## Required work
Each line of the listing below must be set down exactly.

## Dataset excerpts
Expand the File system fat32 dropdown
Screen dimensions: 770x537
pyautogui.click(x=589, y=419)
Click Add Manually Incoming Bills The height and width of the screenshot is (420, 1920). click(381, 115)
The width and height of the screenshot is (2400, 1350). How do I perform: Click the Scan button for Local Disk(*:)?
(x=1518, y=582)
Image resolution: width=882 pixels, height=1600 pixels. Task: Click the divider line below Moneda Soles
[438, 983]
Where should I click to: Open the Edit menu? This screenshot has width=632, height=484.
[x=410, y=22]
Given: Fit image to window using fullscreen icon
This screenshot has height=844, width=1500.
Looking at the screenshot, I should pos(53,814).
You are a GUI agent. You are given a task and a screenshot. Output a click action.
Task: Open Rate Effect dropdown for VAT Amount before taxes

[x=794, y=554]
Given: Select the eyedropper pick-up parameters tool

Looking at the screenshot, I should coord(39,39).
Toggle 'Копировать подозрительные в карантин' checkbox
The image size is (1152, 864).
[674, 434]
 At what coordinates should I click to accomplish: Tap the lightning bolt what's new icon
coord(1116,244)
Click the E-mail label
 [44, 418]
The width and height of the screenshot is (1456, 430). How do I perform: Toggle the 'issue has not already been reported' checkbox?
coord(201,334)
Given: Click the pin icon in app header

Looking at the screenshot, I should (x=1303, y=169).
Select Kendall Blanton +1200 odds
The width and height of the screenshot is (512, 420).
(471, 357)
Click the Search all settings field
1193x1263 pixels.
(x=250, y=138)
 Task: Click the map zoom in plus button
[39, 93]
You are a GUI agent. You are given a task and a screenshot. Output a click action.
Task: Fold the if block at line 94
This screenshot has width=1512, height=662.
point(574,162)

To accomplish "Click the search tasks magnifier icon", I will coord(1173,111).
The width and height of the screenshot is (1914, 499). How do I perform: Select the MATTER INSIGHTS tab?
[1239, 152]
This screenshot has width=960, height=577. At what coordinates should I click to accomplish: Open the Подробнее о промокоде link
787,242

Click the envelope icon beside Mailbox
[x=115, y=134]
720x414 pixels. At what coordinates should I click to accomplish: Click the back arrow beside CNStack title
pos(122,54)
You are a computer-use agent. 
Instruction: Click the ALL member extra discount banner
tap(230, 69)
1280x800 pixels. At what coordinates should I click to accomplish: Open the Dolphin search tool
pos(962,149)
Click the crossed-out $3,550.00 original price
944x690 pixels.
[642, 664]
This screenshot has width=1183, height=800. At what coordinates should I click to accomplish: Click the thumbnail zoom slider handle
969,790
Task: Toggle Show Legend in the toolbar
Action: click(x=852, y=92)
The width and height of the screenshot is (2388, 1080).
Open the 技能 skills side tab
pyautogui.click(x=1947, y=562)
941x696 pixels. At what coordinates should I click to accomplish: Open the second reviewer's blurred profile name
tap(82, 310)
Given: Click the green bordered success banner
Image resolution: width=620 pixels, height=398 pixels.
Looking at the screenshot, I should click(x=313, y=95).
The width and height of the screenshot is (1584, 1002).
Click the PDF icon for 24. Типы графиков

## Written response
Expand the File system fat32 dropdown
Screen dimensions: 770x537
pyautogui.click(x=589, y=419)
Click Add Manually Incoming Bills The height and width of the screenshot is (420, 1920). click(381, 115)
The width and height of the screenshot is (2400, 1350). How do I perform: Click the Scan button for Local Disk(*:)?
(x=1518, y=582)
Image resolution: width=882 pixels, height=1600 pixels. Task: Click the divider line below Moneda Soles
[438, 983]
Where should I click to: Open the Edit menu? This screenshot has width=632, height=484.
[x=410, y=22]
Given: Fit image to window using fullscreen icon
This screenshot has height=844, width=1500.
Looking at the screenshot, I should pos(53,814).
You are a GUI agent. You are given a task and a screenshot. Output a click action.
Task: Open Rate Effect dropdown for VAT Amount before taxes

[x=794, y=554]
Given: Select the eyedropper pick-up parameters tool

Looking at the screenshot, I should coord(39,39).
Toggle 'Копировать подозрительные в карантин' checkbox
The image size is (1152, 864).
[674, 434]
 At what coordinates should I click to accomplish: Tap the lightning bolt what's new icon
coord(1116,244)
Click the E-mail label
 [44, 418]
The width and height of the screenshot is (1456, 430). How do I perform: Toggle the 'issue has not already been reported' checkbox?
coord(201,334)
Given: Click the pin icon in app header

Looking at the screenshot, I should (x=1303, y=169).
Select Kendall Blanton +1200 odds
The width and height of the screenshot is (512, 420).
(471, 357)
Click the Search all settings field
1193x1263 pixels.
(x=250, y=138)
 Task: Click the map zoom in plus button
[39, 93]
You are a GUI agent. You are given a task and a screenshot. Output a click action.
Task: Fold the if block at line 94
This screenshot has width=1512, height=662.
point(574,162)

To accomplish "Click the search tasks magnifier icon", I will coord(1173,111).
The width and height of the screenshot is (1914, 499). How do I perform: Select the MATTER INSIGHTS tab?
[1239, 152]
This screenshot has width=960, height=577. At what coordinates should I click to accomplish: Open the Подробнее о промокоде link
787,242

Click the envelope icon beside Mailbox
[x=115, y=134]
720x414 pixels. At what coordinates should I click to accomplish: Click the back arrow beside CNStack title
pos(122,54)
You are a computer-use agent. 
Instruction: Click the ALL member extra discount banner
tap(230, 69)
1280x800 pixels. At what coordinates should I click to accomplish: Open the Dolphin search tool
pos(962,149)
Click the crossed-out $3,550.00 original price
944x690 pixels.
[642, 664]
This screenshot has width=1183, height=800. At what coordinates should I click to accomplish: Click the thumbnail zoom slider handle
969,790
Task: Toggle Show Legend in the toolbar
Action: click(x=852, y=92)
The width and height of the screenshot is (2388, 1080).
Open the 技能 skills side tab
pyautogui.click(x=1947, y=562)
941x696 pixels. At what coordinates should I click to accomplish: Open the second reviewer's blurred profile name
tap(82, 310)
Given: Click the green bordered success banner
Image resolution: width=620 pixels, height=398 pixels.
Looking at the screenshot, I should click(x=313, y=95).
The width and height of the screenshot is (1584, 1002).
Click the PDF icon for 24. Типы графиков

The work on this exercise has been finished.